__DOCUMENT SEGMENT__
================

Remembering A Jazzman Who Overcame Heroin And Prison
Stark shadows. Empty streets. A lone figure clutching a horn. The conventions for depicting a hard-boiled jazz hero have been firmly established for decades, in fiction and in film. The implicit toll of the music, according to this code — a clutch of obsession, leading to one or another form of ruination — would register as hollow cliché were it not for the exception that proves the rule. Somebody like Frank Morgan.
Mr. Morgan, who died in 2007 at 73, was an alto saxophonist with a quiet but penetrating sound, limpid and centered and beautifully personal. As a shining up-and- comer in Los Angeles, he followed in the footsteps of bebop’s paragon, Charlie Parker, right down to a narcotics addiction that had him in and out of prison (but mostly in) for 30 years. His comeback, which began with the release of his second album in 1985, added a grace note to a career that courted tragedy at every turn.

================

__MATERIAL__
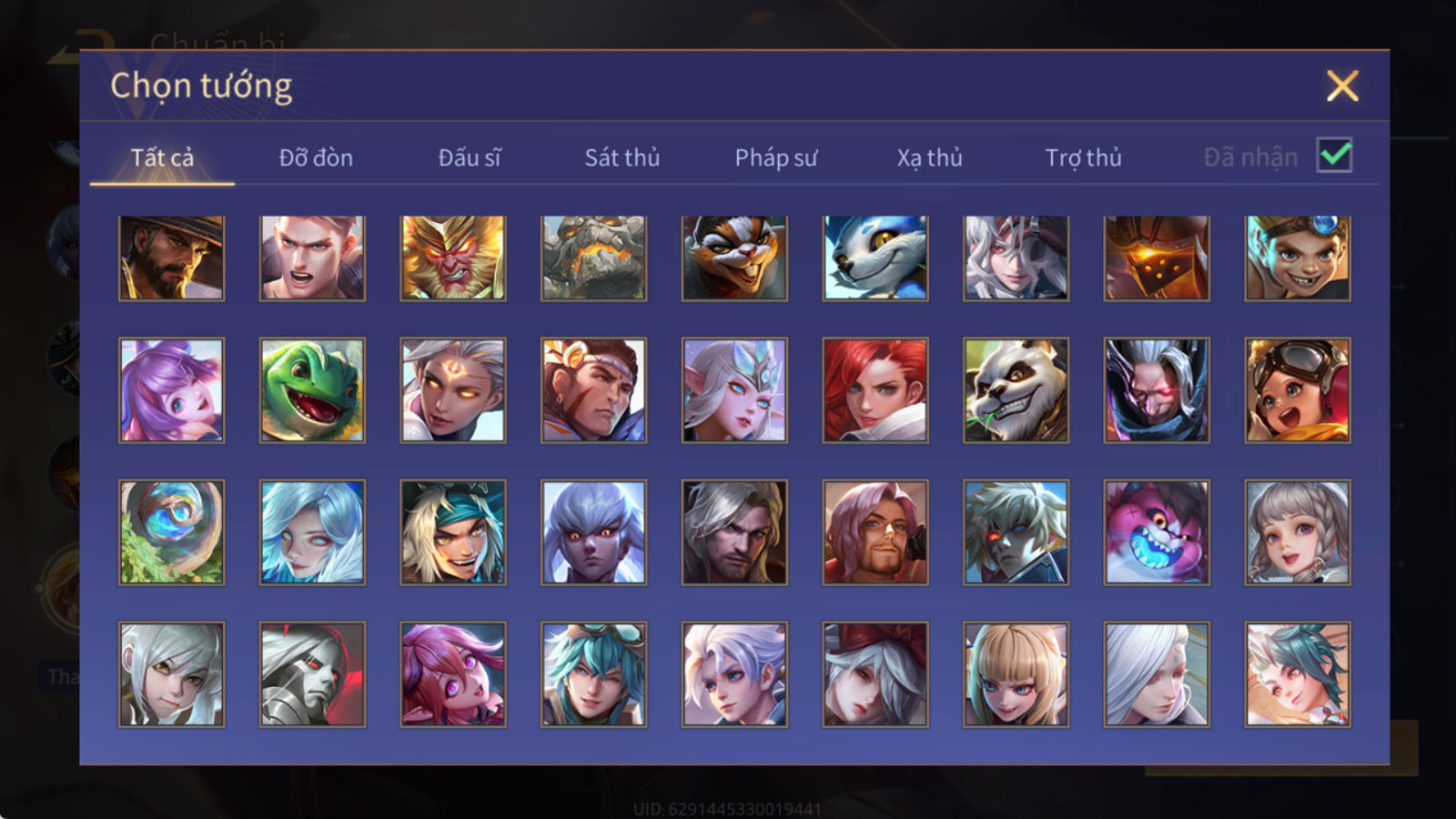Open the Sát thủ tab
This screenshot has width=1456, height=819.
point(622,157)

================

__WHAT THIS EXERCISE ASKS__
**a.** Revise everything from "Mr. Morgan, who" down to "at every turn." in the Frank Morgan article, substituting "tenor" for "alto".
**b.** Extend the Frank Morgan article beyond its final sentence.

__ANSWERS GIVEN__
**a.**
Mr. Morgan, who died in 2007 at 73, was an tenor saxophonist with a quiet but penetrating sound, limpid and centered and beautifully personal. As a shining up-and- comer in Los Angeles, he followed in the footsteps of bebop’s paragon, Charlie Parker, right down to a narcotics addiction that had him in and out of prison (but mostly in) for 30 years. His comeback, which began with the release of his second album in 1985, added a grace note to a career that courted tragedy at every turn.

**b.**
His story and sound have inspired many listeners over the years, none more demonstrably than the author Michael Connelly. In the best-selling series of crime novels that established his reputation, Mr. Connelly has used Mr. Morgan’s music as a leitmotif for his hero, the Los Angeles police detective Harry Bosch. Now, in a more direct tribute, Mr. Connelly is the executive producer of a forthcoming documentary film, “Sound of Redemption: The Frank Morgan Project,” that aims to shed light on Mr. Morgan’s resilience as well as his hardship.
“I’m a disciple of Raymond Chandler, who said in his essays that there’s a quality of redemption in anything that can be called art,” Mr. Connelly said last week. Speaking by phone from Los Angeles, where he was putting the finishing touch on his latest Harry Bosch novel, “The Black Box,” he characterized the film as a bit of unfinished business.
Five years ago — not long after he dropped Mr. Morgan’s name in the opening scene of “The Overlook,” a Bosch novel originally serialized in The New York Times Magazine — he appeared with Mr. Morgan at the Berklee College of Music in Boston, in a talk about the relationship between words and music. “I’ve been on 20 book tours, I’ve been on a lot of stages, and that was the single best thing I ever did,” Mr. Connelly said.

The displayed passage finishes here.